Dictating names of documents becomes a chore when you have to specify the capitalisation. Just the other day my wife was trying to find a submission of mine here on HN and ended up phoning me in frustration, exactly because the system remembers/keeps exactly what was put into it.
Your attitude, quite rightly here for a hacker, is that you want the system to do exactly what you want. For entrepreneurs and others who deal with non-hackers, knowing that most of the world don't see things the same way, and occasionally want something "obviously wrong," is important.
Windows does preserve exactly what you put into it, it will never change the case of your files. It will not let you call two files the same name (with different case) and it will not care if you reference a file with the wrong case.
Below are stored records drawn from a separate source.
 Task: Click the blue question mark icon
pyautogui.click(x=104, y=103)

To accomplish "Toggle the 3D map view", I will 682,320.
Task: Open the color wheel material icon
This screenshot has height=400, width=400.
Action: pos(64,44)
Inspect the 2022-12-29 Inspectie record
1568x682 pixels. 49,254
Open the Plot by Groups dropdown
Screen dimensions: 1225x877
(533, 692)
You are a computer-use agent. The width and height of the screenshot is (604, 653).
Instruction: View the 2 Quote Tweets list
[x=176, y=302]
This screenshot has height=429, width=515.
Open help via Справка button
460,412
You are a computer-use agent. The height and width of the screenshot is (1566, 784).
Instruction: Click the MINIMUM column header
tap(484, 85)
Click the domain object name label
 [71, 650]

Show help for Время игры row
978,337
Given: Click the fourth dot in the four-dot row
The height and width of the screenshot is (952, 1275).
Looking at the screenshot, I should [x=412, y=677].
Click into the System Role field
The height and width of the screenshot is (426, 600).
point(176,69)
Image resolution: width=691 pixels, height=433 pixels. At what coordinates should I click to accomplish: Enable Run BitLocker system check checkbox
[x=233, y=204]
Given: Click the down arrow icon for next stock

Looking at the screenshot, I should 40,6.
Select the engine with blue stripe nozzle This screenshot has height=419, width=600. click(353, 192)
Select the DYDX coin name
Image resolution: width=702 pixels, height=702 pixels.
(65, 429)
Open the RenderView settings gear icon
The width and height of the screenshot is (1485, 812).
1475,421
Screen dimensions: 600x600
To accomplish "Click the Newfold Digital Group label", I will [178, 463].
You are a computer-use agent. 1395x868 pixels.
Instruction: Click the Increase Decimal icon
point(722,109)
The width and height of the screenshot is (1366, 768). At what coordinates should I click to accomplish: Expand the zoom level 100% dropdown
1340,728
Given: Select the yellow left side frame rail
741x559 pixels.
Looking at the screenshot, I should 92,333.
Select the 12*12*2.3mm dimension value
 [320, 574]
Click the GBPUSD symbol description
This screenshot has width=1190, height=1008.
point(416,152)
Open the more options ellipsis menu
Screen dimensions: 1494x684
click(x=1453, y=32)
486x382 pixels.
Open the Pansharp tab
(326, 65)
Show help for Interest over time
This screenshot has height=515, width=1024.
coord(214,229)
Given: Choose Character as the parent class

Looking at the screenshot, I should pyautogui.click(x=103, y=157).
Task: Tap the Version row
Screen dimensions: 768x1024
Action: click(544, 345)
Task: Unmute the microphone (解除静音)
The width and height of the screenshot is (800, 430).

This is utterly brilliant behaviour. Case is a pain to remember and a pain to communicate with other people, it doesn't fit well with our language. You only need to try and read a password to someone to see that. There's also no pleasant way to remember that two files are the same name but different cases.
One of the first things I do when installing linux is set bash to case insensitive tab completion, and vim to case insensitive searching.
You may as well ask for an OS that preserves the speed you typed a filename and wont let you access it unless you match the speed again.
Actually, this is not entirely true. If you use a program called PAX, which is like unix tar, you can get two files with the same case-independent name with different capitalization. This is necessary for posix.
And yes, this is very odd, and apparently not well known. Just as is the fact that from the C-level api, you can use forward slash instead of backslash to separate file name and directory name.
Perhaps the smiley wink ;-) at the end of that sentence might have clued some people in to the fact that it was not meant to be taken completely seriously.
I am both heartened and disappointed by this thread, heartened that a few people came up with reasoned arguments as to the usability benefits of a case-insensitive OS. Disappointed at the far larger number of people who hit the downmod button on comments they disagree with without being able to articulate why they disagree.
I think that the latter behaviour is all too representative of Hacker News of late, unfortunately.
I have no idea why the author has decided to crowbar their own bias on platform preference into this article. There doesn't appear to be any information that states its the platform at fault.